WHAT IS EXPECTED
Extend the Uttanasana (Standing Forward Bend) write-up below, carrying it on from its final sentence.

Friday, October 10, 2008

Uttanasana

Uttanasana:  Standing Forward Bend
(OOT-tan-AHS-ahna)
ut = intense
tan = to stretch or extend

Type of Pose: Standing, Inversion

Benefits 
• Calms the brain and helps relieve stress and mild depression
 • Stimulates the liver, spleen and kidneys
 • Stretches the hamstrings, calves, and hips
 • Strengthens the thighs and knees
• Reduces fatigue and anxiety
• Relieves headache, migraine and insomnia
 • Improves digestion, relieves stomach ache.
 • Helps relieve the symptoms of menopause
• Relieves abdominal and back pain during menstruation 
• Therapeutic for asthma, high blood pressure, infertility, osteoporosis, and sinusitis

Contraindications/Cautions
• Osteoarthritis of the knees 
• Diarrhea
• Scoliosis or excessive curvature of lumbar spine
• Back injury: Do this pose with bent knees, or perform Ardha Uttanasana (ardha= half), with your hands on the wall, legs perpendicular to your torso, and arms parallel to the floor. For slipped discs or other spinal disorder: forward bend to the point of having a flat back. Don’t put the head between the knees.

DATA
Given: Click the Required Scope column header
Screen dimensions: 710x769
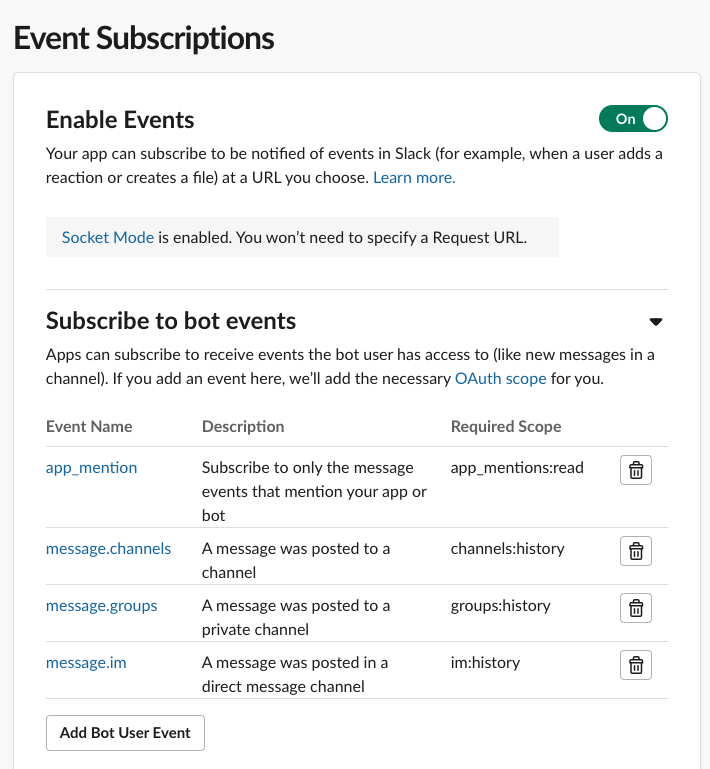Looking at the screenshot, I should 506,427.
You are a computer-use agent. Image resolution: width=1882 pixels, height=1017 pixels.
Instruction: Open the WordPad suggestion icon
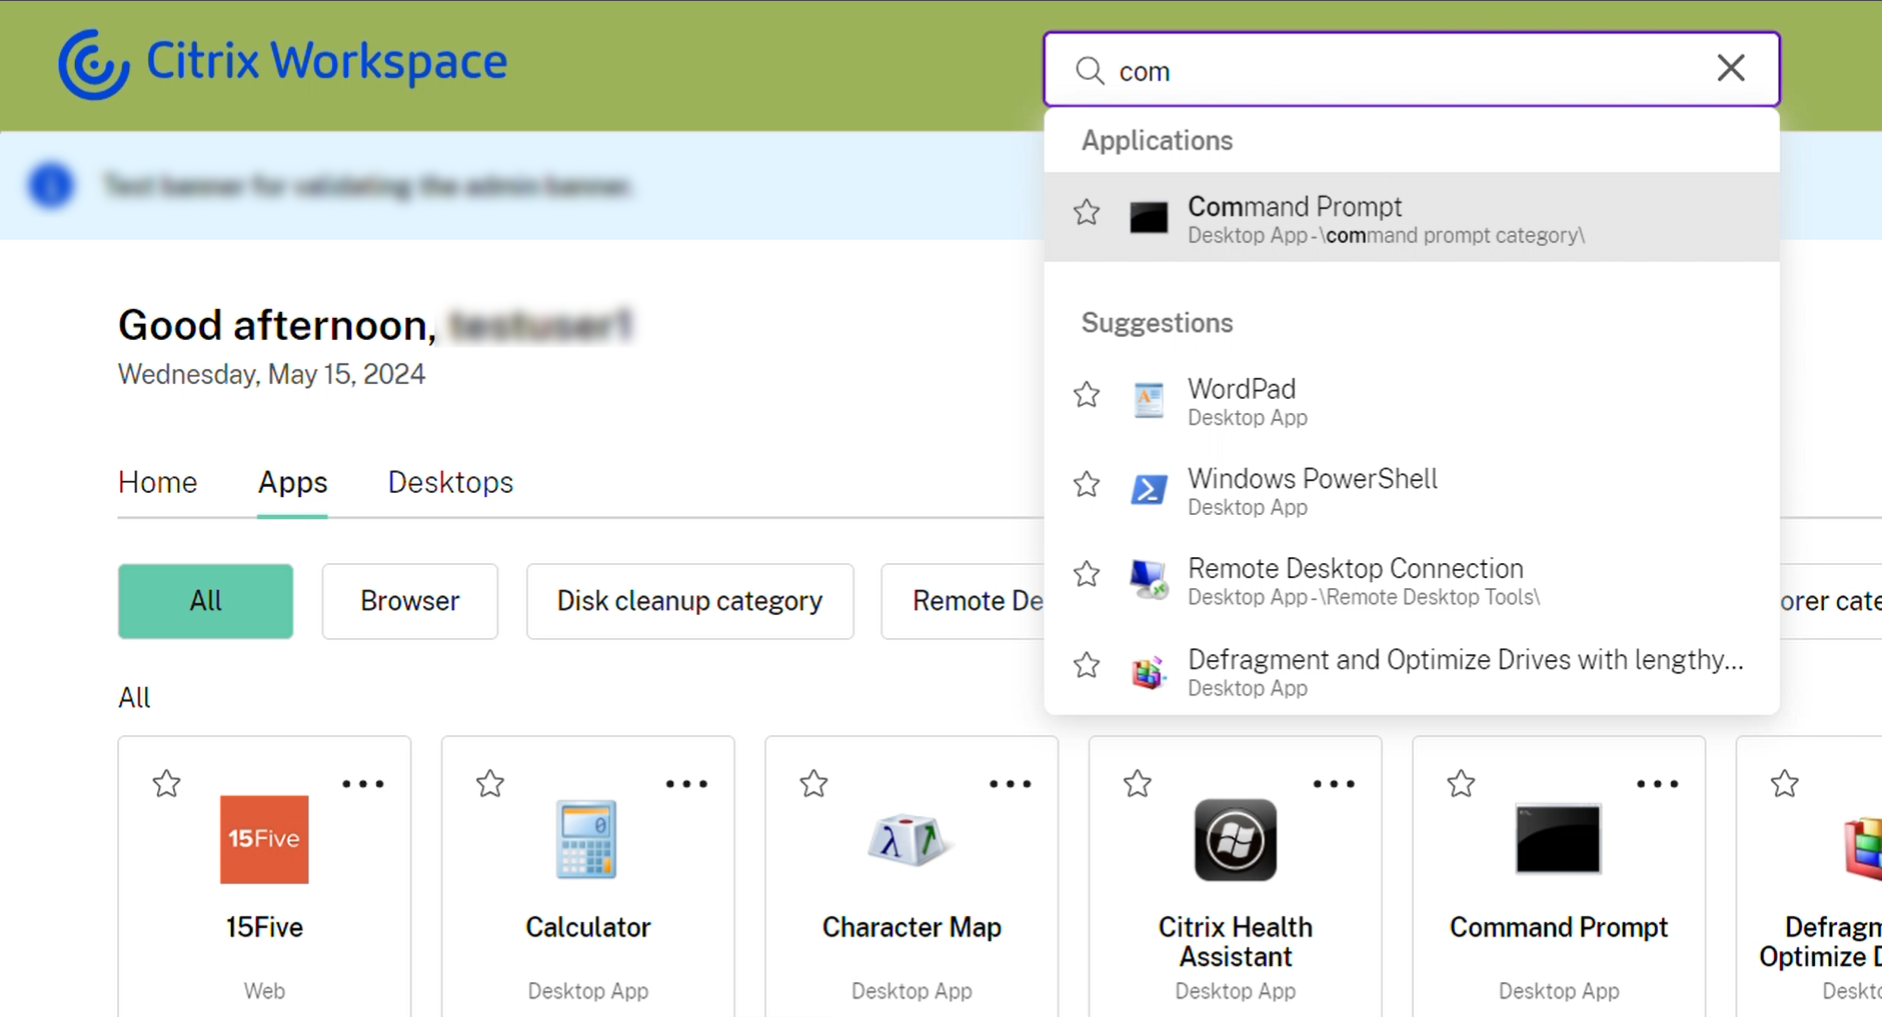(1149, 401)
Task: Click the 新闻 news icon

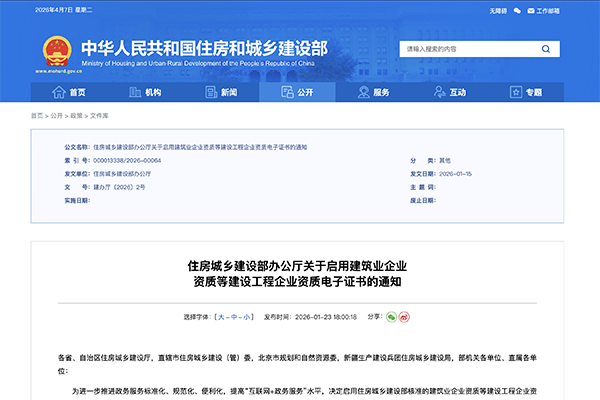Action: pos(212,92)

...

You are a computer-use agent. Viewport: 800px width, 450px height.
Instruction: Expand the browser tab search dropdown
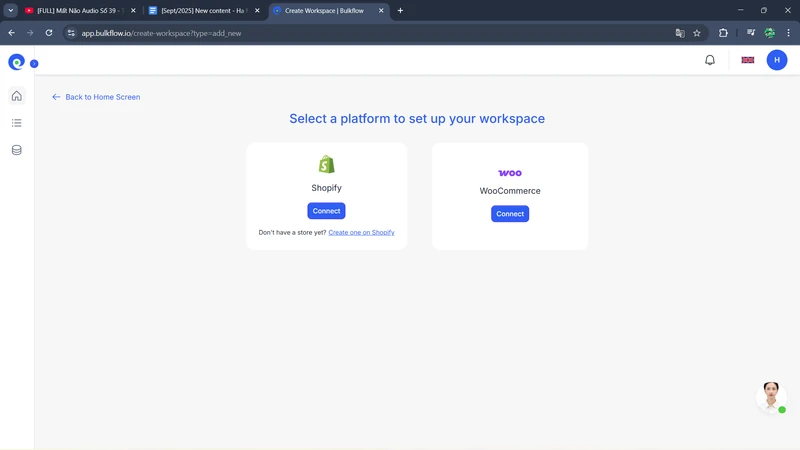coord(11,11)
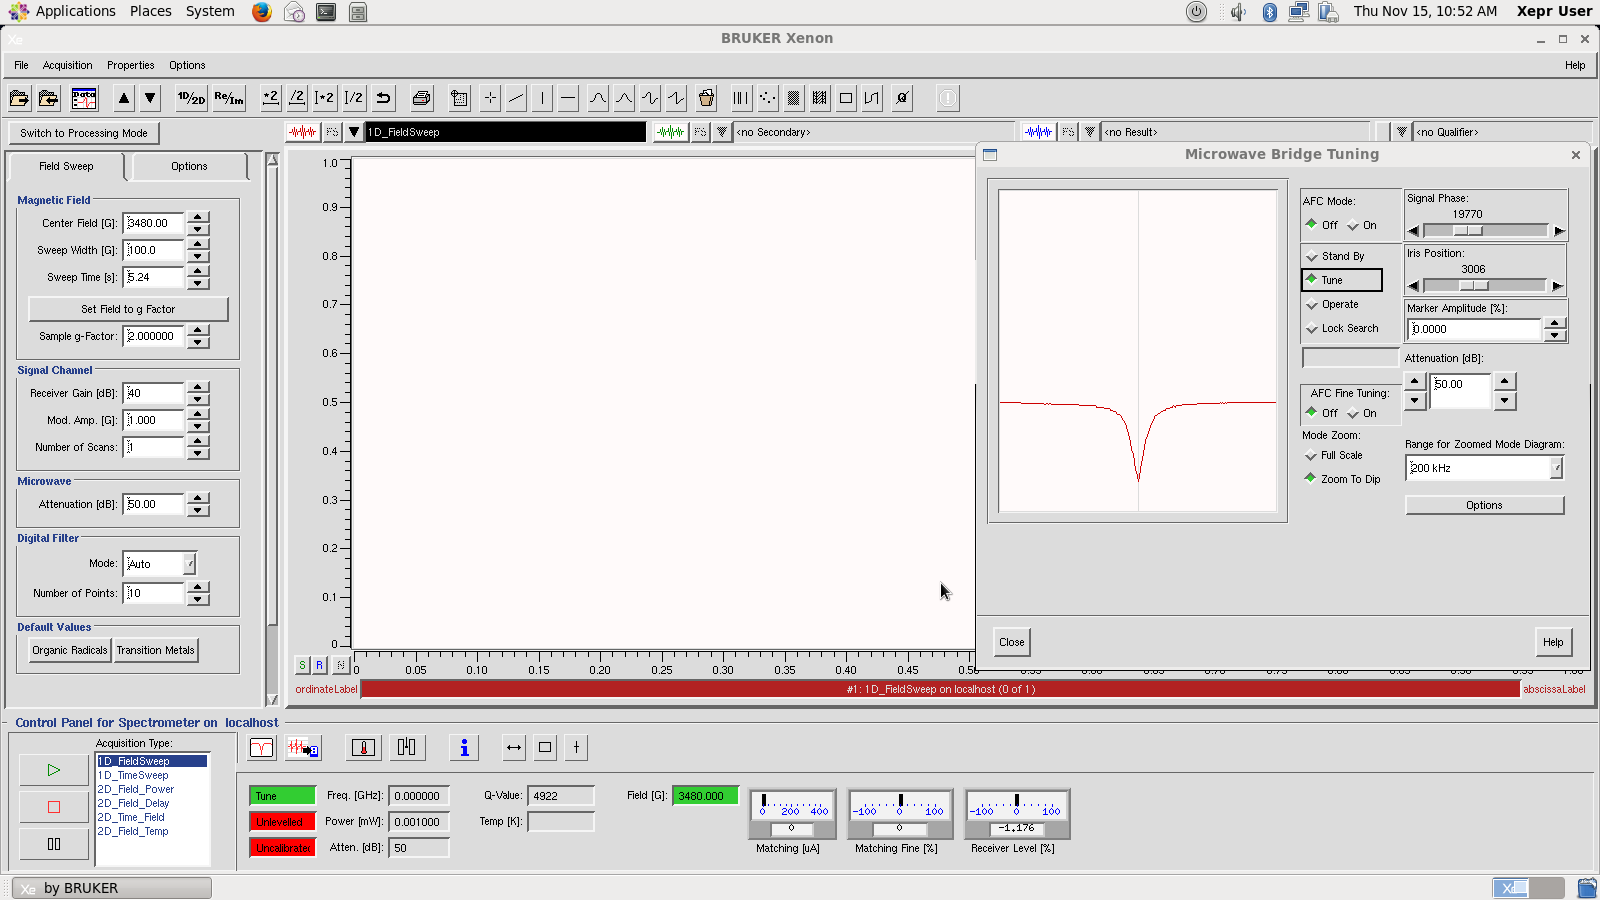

==

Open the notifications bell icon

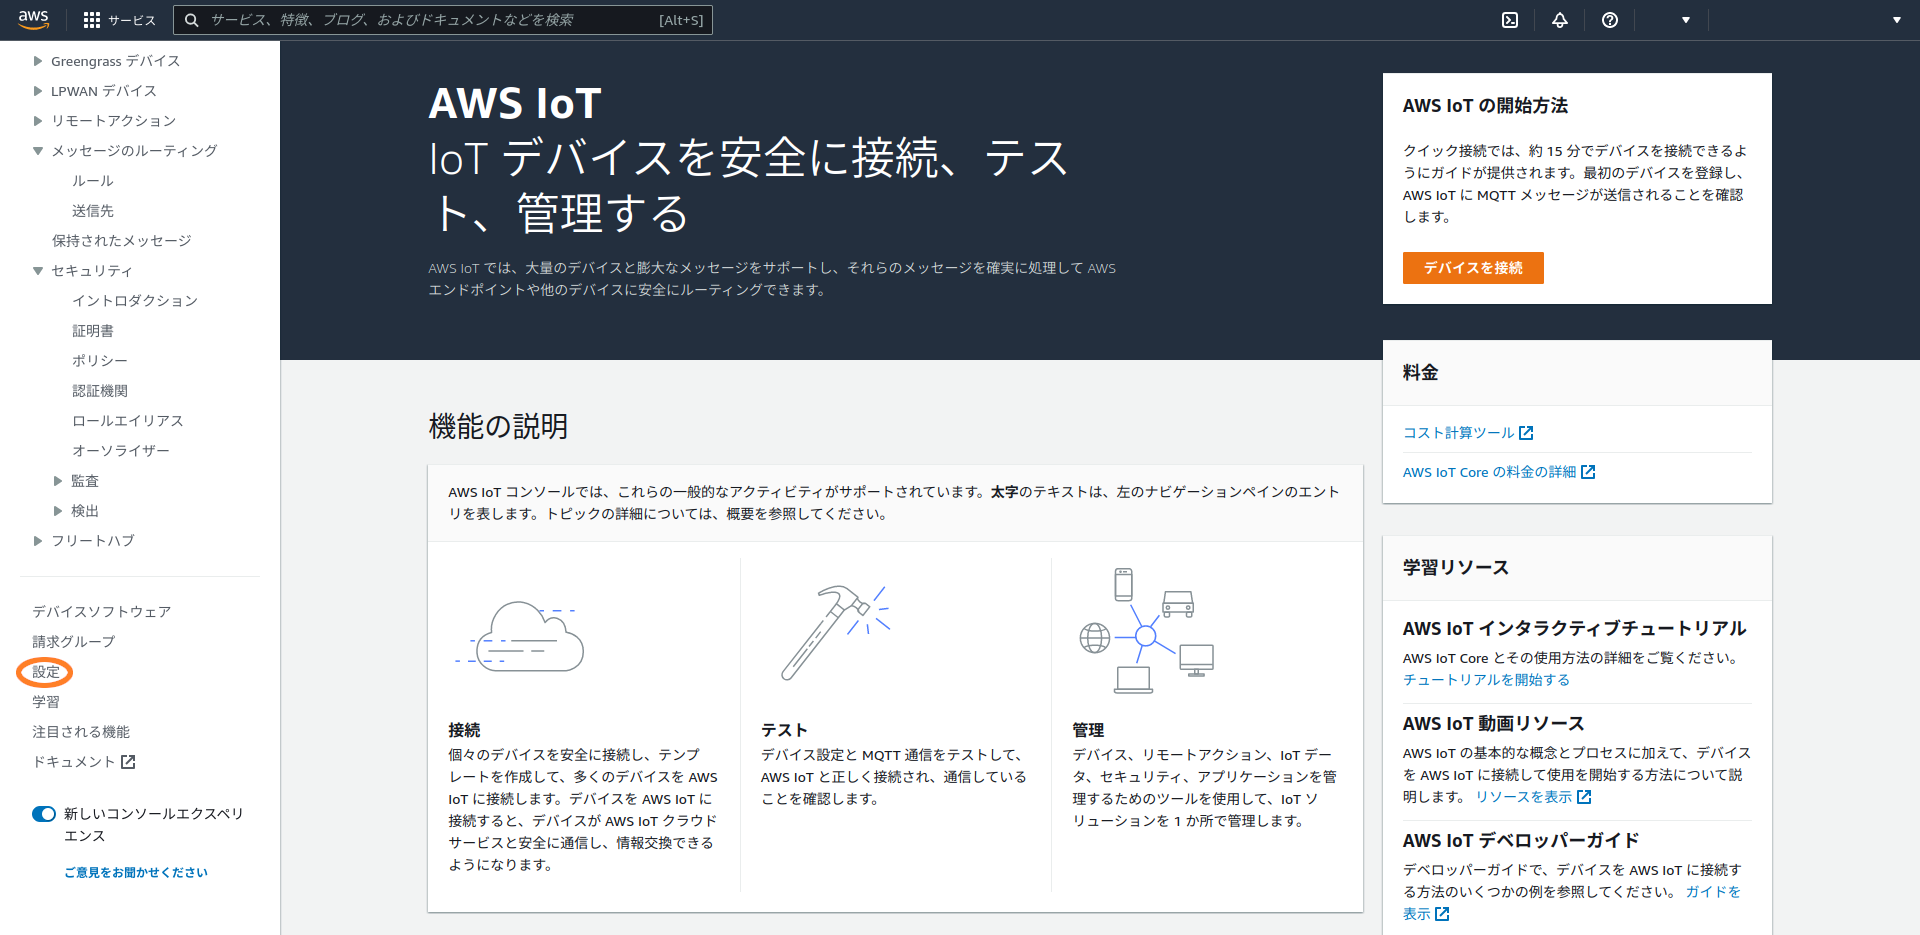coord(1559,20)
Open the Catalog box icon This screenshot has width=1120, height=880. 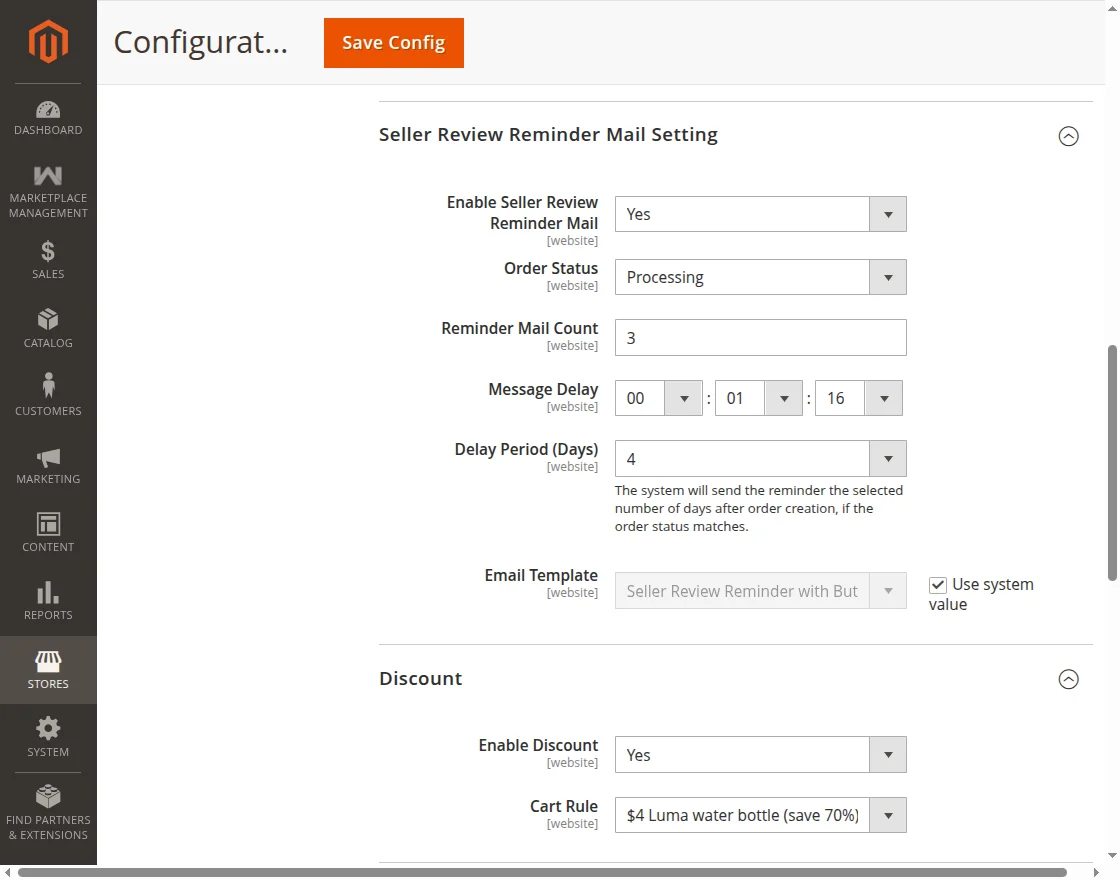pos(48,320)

RESPONSE
• Dizziness or Acidity: Place feet hip width apart

Step by Step
1. Stand in Tadasana, hands on hips (feet together or hip width distance apart). Exhale and bend forward from the hip joints, not from the waist. As you descend draw the front torso out of the groins and open the space between the pubis and top sternum. As in all the forward bends, the emphasis is on lengthening the front torso as you move more fully into the position.
2. If possible, with your knees straight, bring your palms or finger tips to the floor slightly in front of or beside your feet, or bring your palms to the backs of your ankles. If this isn't possible, cross your forearms and hold your elbows. Press the heels firmly into the floor and lift the sitting bones toward the ceiling. Turn the top thighs slightly inward.
3. With each inhalation in the pose, lift and lengthen the front torso just slightly; with each exhalation release a little more fully into the forward bend. In this way the torso oscillates almost imperceptibly with the breath. Let your head hang from the root of the neck, which is deep in the upper back, between the shoulder blades.
4. Stay in the pose for 30 seconds to 1 minute. Uttanasana can be used as a resting position between the standing poses. It can also be practiced as a pose in itself.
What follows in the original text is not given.